--- Begin ---
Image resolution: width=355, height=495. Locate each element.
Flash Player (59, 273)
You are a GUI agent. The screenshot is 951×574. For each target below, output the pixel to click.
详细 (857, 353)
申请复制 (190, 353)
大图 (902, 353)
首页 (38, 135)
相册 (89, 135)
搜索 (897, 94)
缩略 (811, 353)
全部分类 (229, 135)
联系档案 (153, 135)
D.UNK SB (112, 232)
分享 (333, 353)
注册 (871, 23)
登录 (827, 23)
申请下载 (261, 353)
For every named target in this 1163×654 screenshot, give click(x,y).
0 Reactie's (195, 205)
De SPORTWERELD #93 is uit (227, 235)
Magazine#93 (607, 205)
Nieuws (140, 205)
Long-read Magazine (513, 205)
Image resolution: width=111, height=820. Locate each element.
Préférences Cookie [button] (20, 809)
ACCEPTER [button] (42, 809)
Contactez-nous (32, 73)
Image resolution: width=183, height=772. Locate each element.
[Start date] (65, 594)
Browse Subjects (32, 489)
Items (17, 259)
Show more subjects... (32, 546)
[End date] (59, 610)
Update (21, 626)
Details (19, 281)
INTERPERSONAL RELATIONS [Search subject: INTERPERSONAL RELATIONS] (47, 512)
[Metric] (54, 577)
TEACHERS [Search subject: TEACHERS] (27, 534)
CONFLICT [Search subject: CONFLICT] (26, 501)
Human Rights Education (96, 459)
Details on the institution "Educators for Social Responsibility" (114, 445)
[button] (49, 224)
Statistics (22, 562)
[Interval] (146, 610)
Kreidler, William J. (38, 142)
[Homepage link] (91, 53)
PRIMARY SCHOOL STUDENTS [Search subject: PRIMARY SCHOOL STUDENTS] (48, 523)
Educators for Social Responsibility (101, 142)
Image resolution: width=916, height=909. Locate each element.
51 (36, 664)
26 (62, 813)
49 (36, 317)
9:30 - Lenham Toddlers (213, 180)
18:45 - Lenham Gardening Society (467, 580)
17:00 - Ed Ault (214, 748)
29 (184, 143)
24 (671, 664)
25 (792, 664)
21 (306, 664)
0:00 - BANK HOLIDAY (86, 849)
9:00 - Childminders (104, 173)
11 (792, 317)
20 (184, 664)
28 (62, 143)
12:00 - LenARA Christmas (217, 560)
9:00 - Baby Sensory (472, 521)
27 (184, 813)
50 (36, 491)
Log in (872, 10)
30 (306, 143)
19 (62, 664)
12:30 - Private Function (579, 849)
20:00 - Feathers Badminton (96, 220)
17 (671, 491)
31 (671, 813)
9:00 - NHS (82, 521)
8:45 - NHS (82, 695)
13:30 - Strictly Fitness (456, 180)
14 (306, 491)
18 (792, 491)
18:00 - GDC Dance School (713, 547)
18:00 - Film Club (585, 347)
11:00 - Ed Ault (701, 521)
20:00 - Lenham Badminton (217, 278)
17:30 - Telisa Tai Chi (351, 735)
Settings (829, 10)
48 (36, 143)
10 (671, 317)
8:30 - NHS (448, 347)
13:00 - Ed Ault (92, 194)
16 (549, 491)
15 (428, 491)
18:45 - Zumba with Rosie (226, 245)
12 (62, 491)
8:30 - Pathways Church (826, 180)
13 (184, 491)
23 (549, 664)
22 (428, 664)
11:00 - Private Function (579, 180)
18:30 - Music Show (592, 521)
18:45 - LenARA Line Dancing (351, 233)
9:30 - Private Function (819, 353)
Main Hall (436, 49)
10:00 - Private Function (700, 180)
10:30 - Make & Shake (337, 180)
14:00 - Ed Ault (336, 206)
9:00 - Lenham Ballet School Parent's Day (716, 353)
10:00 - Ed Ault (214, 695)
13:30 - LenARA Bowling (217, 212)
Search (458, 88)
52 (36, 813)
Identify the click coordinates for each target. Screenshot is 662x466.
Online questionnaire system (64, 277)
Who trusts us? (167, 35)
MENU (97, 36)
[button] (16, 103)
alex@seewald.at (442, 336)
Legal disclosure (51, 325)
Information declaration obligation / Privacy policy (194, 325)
--- End ---
* What you need to do
Revise the listing above by changing every "Private Function" to "Private Booking" and leaving all other text unchanged.

* Full response
Image resolution: width=355, height=495. Locate each element.
Flash Player (59, 273)
You are a GUI agent. The screenshot is 951×574. For each target below, output the pixel to click.
详细 (857, 353)
申请复制 (190, 353)
大图 (902, 353)
首页 (38, 135)
相册 (89, 135)
搜索 (897, 94)
缩略 (811, 353)
全部分类 (229, 135)
联系档案 (153, 135)
D.UNK SB (112, 232)
分享 (333, 353)
注册 (871, 23)
登录 (827, 23)
申请下载 (261, 353)
For every named target in this 1163×654 screenshot, give click(x,y).
0 Reactie's (195, 205)
De SPORTWERELD #93 is uit (227, 235)
Magazine#93 (607, 205)
Nieuws (140, 205)
Long-read Magazine (513, 205)
Image resolution: width=111, height=820. Locate each element.
Préférences Cookie [button] (20, 809)
ACCEPTER [button] (42, 809)
Contactez-nous (32, 73)
Image resolution: width=183, height=772. Locate each element.
[Start date] (65, 594)
Browse Subjects (32, 489)
Items (17, 259)
Show more subjects... (32, 546)
[End date] (59, 610)
Update (21, 626)
Details (19, 281)
INTERPERSONAL RELATIONS [Search subject: INTERPERSONAL RELATIONS] (47, 512)
[Metric] (54, 577)
TEACHERS [Search subject: TEACHERS] (27, 534)
CONFLICT [Search subject: CONFLICT] (26, 501)
Human Rights Education (96, 459)
Details on the institution "Educators for Social Responsibility" (114, 445)
[button] (49, 224)
Statistics (22, 562)
[Interval] (146, 610)
Kreidler, William J. (38, 142)
[Homepage link] (91, 53)
PRIMARY SCHOOL STUDENTS [Search subject: PRIMARY SCHOOL STUDENTS] (48, 523)
Educators for Social Responsibility (101, 142)
Image resolution: width=916, height=909. Locate each element.
51 (36, 664)
26 (62, 813)
49 (36, 317)
9:30 - Lenham Toddlers (213, 180)
18:45 - Lenham Gardening Society (467, 580)
17:00 - Ed Ault (214, 748)
29 (184, 143)
24 (671, 664)
25 (792, 664)
21 (306, 664)
0:00 - BANK HOLIDAY (86, 849)
9:00 - Childminders (104, 173)
11 (792, 317)
20 (184, 664)
28 (62, 143)
12:00 - LenARA Christmas (217, 560)
9:00 - Baby Sensory (472, 521)
27 (184, 813)
50 (36, 491)
Log in (872, 10)
30 (306, 143)
19 (62, 664)
12:30 - Private Booking (579, 849)
20:00 - Feathers Badminton (96, 220)
17 (671, 491)
31 (671, 813)
9:00 - NHS (82, 521)
8:45 - NHS (82, 695)
13:30 - Strictly Fitness (456, 180)
14 (306, 491)
18 (792, 491)
18:00 - GDC Dance School (713, 547)
18:00 - Film Club (585, 347)
11:00 - Ed Ault (701, 521)
20:00 - Lenham Badminton (217, 278)
17:30 - Telisa Tai Chi (351, 735)
Settings (829, 10)
48 (36, 143)
10 (671, 317)
8:30 - NHS (448, 347)
13:00 - Ed Ault (92, 194)
16 (549, 491)
15 (428, 491)
18:45 - Zumba with Rosie (226, 245)
12 (62, 491)
8:30 - Pathways Church (826, 180)
13 (184, 491)
23 (549, 664)
22 (428, 664)
11:00 - Private Booking (579, 180)
18:30 - Music Show (592, 521)
18:45 - LenARA Line Dancing (351, 233)
9:30 - Private Booking (819, 353)
Main Hall (436, 49)
10:00 - Private Booking (700, 180)
10:30 - Make & Shake (337, 180)
14:00 - Ed Ault (336, 206)
9:00 - Lenham Ballet School Parent's Day (716, 353)
10:00 - Ed Ault (214, 695)
13:30 - LenARA Bowling (217, 212)
Search (458, 88)
52 (36, 813)
Identify the click coordinates for each target. Screenshot is 662x466.
Online questionnaire system (64, 277)
Who trusts us? (167, 35)
MENU (97, 36)
[button] (16, 103)
alex@seewald.at (442, 336)
Legal disclosure (51, 325)
Information declaration obligation / Privacy policy (194, 325)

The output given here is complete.